**What to do:**
Copy each line from the listing below where the word "computer" shows up.

┌────────

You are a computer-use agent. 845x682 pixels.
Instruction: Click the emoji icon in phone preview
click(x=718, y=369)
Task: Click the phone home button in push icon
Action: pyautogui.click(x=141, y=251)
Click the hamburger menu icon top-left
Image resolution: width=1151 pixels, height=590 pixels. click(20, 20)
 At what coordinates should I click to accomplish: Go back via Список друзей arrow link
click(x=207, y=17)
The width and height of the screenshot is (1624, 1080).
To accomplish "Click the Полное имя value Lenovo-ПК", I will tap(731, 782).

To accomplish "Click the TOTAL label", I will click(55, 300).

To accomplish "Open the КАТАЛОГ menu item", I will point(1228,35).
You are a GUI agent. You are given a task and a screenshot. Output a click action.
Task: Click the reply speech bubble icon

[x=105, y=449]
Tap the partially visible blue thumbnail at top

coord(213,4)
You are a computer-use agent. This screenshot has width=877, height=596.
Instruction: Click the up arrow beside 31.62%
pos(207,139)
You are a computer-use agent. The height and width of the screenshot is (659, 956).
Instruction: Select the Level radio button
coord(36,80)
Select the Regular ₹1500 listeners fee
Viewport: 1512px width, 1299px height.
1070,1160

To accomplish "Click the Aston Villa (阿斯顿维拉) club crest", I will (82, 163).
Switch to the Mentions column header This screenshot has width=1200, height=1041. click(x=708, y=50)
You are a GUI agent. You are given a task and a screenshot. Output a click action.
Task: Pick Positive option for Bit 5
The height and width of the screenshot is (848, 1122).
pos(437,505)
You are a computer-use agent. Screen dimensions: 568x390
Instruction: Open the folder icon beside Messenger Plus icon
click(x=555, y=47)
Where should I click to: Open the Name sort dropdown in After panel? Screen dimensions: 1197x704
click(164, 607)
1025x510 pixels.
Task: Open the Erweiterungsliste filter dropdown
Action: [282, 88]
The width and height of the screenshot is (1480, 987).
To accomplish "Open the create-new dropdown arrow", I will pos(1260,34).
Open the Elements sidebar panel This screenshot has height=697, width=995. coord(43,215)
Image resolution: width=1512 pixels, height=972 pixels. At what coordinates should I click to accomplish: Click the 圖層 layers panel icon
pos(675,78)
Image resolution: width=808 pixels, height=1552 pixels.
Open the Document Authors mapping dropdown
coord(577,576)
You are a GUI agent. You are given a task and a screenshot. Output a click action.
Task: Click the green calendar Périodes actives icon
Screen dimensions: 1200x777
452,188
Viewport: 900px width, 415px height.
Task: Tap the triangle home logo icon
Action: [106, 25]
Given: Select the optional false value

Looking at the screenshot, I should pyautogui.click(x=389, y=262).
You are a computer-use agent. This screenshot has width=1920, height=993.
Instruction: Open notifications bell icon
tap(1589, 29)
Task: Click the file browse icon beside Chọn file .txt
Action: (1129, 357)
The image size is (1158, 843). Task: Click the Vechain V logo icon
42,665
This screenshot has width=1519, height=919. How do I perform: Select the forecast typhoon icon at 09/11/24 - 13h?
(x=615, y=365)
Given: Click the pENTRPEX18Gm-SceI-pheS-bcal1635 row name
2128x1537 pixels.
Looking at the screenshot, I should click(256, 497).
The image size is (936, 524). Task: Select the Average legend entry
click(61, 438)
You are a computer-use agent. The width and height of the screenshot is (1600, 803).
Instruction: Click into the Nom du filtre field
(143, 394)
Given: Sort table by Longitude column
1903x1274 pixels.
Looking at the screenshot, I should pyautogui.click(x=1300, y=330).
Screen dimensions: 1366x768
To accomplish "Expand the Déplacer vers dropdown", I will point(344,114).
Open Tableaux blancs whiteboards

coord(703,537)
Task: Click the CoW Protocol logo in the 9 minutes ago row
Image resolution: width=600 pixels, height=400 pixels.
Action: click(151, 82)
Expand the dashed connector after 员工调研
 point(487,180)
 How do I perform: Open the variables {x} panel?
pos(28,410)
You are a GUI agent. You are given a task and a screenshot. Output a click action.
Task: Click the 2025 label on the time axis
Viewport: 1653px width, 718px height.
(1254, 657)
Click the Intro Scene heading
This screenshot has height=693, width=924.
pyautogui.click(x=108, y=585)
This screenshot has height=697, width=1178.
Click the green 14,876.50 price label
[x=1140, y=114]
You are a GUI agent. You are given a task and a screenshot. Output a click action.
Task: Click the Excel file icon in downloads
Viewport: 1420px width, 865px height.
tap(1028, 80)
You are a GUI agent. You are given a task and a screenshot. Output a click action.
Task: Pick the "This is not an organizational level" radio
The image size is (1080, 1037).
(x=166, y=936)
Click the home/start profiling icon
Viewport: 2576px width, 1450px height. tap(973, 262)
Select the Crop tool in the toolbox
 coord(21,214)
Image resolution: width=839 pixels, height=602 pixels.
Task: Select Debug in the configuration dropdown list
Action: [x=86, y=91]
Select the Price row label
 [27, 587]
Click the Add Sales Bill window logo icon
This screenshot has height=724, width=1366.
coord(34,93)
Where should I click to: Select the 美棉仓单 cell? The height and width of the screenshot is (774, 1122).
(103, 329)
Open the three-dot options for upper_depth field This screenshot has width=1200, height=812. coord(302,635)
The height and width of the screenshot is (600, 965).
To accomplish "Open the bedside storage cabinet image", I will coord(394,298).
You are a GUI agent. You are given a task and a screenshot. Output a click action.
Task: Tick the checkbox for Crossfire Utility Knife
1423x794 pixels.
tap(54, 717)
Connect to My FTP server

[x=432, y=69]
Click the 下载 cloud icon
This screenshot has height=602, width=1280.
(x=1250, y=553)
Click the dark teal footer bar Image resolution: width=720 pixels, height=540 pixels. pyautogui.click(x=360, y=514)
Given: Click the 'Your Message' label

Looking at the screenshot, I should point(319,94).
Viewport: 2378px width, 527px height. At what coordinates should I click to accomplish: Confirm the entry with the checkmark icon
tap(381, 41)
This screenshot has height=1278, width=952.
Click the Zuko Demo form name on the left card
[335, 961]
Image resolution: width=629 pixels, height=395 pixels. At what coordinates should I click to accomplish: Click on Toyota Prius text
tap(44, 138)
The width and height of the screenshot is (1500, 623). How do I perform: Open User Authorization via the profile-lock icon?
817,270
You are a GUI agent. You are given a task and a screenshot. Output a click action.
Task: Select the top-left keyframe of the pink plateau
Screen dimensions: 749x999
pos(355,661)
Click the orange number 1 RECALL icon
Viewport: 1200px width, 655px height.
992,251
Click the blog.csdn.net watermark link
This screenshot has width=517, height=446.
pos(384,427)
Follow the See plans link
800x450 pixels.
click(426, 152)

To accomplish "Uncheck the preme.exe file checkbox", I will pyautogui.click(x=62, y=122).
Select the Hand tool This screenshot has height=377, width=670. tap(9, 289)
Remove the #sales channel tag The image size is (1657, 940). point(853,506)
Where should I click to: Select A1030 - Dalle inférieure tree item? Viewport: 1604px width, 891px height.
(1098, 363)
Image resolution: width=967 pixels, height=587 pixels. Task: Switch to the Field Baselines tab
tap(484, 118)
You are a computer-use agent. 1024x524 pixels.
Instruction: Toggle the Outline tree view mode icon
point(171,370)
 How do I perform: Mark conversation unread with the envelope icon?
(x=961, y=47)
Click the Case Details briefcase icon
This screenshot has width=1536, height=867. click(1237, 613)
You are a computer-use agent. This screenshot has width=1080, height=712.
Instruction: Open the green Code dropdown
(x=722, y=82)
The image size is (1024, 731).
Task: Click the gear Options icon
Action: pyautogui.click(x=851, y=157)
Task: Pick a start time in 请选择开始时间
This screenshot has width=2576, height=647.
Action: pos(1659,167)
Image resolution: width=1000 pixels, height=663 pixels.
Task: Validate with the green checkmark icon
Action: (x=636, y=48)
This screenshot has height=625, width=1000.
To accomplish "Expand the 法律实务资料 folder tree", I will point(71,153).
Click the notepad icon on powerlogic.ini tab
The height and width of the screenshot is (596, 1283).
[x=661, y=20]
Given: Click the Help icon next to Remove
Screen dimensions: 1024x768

└────────

**Solution to this exercise:**
You are a computer-use agent. 845x682 pixels.
You are a computer-use agent. This screenshot has width=877, height=596.
You are a computer-use agent. The height and width of the screenshot is (659, 956).
You are a computer-use agent. Screen dimensions: 568x390
You are a computer-use agent. This screenshot has width=1920, height=993.
You are a computer-use agent. The width and height of the screenshot is (1600, 803).
You are a computer-use agent. 1024x524 pixels.
You are a computer-use agent. This screenshot has width=1080, height=712.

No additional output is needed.